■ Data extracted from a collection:
BEGIN

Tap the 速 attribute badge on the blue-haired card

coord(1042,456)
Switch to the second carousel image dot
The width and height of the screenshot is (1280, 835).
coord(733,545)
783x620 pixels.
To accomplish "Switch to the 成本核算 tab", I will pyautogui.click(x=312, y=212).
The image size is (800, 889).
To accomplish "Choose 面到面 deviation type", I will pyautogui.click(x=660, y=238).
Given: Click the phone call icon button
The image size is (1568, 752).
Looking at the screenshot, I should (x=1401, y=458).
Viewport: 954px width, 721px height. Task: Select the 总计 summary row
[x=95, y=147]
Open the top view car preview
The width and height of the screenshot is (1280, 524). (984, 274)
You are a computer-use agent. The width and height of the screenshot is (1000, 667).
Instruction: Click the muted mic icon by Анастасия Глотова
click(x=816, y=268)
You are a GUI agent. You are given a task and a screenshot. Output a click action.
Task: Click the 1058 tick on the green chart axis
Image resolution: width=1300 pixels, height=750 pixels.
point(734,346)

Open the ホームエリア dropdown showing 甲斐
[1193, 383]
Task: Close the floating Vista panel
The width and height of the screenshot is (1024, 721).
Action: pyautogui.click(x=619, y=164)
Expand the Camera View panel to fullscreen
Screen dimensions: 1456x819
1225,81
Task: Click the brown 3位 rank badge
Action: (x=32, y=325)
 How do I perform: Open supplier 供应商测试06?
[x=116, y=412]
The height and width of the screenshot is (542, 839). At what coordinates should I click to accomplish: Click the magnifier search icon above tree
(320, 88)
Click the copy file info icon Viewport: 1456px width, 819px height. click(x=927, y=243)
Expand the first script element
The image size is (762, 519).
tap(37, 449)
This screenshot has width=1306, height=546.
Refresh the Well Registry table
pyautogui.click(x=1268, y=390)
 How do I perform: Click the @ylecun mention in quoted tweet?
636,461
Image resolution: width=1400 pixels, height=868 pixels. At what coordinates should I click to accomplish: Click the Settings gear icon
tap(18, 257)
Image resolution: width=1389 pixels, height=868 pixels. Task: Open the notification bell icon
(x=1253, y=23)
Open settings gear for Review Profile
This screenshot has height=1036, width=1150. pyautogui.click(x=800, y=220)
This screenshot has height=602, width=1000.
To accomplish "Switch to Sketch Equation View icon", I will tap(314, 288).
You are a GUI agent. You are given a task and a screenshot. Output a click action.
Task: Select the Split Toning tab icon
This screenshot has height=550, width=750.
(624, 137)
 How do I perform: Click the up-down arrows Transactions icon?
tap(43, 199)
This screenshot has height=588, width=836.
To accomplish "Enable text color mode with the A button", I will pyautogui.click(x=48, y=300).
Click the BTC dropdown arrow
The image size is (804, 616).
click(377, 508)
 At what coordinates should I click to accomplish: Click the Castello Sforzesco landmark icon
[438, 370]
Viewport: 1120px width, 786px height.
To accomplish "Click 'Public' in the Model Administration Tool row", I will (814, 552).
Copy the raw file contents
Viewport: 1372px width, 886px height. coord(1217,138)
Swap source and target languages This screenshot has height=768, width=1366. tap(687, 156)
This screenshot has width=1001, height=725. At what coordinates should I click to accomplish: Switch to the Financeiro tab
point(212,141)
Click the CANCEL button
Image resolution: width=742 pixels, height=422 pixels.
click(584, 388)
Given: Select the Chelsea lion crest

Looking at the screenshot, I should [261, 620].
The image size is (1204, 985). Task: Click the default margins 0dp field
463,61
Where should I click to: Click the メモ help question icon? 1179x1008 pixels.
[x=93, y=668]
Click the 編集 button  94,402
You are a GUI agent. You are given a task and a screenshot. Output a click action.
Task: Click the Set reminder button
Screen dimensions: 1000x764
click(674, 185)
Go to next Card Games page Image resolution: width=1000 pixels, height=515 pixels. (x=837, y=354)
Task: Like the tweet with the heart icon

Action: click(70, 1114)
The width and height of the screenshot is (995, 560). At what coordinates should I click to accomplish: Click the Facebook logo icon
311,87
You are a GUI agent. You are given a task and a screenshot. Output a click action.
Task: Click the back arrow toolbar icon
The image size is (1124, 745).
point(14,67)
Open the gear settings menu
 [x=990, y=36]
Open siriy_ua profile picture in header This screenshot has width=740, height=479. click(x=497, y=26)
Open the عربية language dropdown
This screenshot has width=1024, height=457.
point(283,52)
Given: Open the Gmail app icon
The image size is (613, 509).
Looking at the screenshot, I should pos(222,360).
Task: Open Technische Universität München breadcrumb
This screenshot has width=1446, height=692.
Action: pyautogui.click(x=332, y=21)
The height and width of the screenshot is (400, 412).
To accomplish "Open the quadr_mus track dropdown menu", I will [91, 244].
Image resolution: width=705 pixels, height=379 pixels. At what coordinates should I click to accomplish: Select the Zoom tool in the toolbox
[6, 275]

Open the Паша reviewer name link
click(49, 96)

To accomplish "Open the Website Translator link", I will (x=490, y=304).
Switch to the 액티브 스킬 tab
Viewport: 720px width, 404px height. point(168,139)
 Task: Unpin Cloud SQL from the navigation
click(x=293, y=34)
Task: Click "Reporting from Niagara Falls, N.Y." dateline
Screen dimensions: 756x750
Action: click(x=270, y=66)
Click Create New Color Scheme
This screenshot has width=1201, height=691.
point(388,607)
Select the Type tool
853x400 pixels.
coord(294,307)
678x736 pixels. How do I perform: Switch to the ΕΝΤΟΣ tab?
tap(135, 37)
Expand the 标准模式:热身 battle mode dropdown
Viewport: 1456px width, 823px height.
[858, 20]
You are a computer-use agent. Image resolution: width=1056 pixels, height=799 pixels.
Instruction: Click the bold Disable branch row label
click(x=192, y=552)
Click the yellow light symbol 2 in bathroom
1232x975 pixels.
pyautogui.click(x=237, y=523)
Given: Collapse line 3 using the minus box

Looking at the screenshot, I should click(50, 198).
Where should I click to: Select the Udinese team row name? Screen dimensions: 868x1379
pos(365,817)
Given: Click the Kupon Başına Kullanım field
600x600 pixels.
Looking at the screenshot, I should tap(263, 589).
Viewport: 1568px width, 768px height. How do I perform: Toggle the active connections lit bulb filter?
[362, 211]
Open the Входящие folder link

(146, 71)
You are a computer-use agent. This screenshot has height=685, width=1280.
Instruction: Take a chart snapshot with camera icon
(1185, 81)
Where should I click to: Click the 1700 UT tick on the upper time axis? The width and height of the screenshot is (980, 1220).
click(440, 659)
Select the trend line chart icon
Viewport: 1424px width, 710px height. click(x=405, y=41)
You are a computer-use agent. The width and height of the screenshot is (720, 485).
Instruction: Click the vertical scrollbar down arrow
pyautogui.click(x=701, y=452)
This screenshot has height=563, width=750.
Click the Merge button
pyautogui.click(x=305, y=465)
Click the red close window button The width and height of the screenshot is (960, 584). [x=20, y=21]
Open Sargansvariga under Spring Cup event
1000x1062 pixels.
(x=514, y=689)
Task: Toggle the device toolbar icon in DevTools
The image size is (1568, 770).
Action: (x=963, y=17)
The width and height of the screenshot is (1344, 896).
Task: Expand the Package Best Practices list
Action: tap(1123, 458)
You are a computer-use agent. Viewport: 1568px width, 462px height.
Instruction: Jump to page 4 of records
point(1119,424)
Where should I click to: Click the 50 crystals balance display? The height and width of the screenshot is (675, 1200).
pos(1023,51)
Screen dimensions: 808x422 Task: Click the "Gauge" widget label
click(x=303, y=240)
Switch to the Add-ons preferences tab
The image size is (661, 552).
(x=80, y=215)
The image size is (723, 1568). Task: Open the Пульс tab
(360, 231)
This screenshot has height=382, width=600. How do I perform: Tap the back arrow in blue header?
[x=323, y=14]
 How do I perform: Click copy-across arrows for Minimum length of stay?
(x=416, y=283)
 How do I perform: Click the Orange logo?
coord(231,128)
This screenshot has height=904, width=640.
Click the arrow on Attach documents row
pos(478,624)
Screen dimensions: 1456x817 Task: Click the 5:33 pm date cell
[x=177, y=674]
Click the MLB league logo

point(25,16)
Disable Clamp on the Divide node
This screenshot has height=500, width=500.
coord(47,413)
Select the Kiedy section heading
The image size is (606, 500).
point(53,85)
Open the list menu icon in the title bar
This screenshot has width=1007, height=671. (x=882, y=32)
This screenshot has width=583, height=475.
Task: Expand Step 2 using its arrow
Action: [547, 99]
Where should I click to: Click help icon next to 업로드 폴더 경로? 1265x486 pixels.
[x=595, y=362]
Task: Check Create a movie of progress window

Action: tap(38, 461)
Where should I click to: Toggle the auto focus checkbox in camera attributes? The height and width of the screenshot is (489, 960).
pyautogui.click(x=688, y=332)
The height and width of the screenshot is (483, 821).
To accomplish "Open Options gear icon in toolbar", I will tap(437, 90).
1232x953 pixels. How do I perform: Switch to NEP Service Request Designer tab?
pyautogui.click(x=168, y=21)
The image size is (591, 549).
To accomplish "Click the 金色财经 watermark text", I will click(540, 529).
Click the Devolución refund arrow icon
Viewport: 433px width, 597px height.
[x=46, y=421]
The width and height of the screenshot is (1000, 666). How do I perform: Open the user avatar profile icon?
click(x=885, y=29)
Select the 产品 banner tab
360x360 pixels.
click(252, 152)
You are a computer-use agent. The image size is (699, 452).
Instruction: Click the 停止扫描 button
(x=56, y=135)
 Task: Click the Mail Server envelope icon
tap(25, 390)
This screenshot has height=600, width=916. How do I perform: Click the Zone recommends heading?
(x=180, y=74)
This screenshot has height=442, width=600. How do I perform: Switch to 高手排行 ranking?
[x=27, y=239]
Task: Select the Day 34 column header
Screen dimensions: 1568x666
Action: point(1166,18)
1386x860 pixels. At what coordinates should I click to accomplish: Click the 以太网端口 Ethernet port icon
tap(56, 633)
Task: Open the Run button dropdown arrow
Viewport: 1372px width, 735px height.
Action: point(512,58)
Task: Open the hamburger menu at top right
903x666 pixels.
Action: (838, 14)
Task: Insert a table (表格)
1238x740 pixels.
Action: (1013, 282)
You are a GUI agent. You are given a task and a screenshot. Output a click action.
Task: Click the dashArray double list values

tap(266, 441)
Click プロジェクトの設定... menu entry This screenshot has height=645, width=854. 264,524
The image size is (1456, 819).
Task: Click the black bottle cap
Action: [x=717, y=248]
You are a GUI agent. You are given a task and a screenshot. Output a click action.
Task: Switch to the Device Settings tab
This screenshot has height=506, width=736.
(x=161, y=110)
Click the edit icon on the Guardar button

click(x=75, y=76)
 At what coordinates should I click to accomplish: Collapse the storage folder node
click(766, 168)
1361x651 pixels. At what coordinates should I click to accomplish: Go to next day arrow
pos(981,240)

END

Copy out every line from the data above that has "computer" in it.

■ REPLY TO THE EXERCISE:
You are a computer-use agent. The width and height of the screenshot is (1000, 667).
You are a computer-use agent. Image resolution: width=1056 pixels, height=799 pixels.
You are a computer-use agent. This screenshot has height=685, width=1280.
You are a computer-use agent. The width and height of the screenshot is (720, 485).
You are a computer-use agent. Viewport: 1568px width, 462px height.
You are a computer-use agent. The image size is (699, 452).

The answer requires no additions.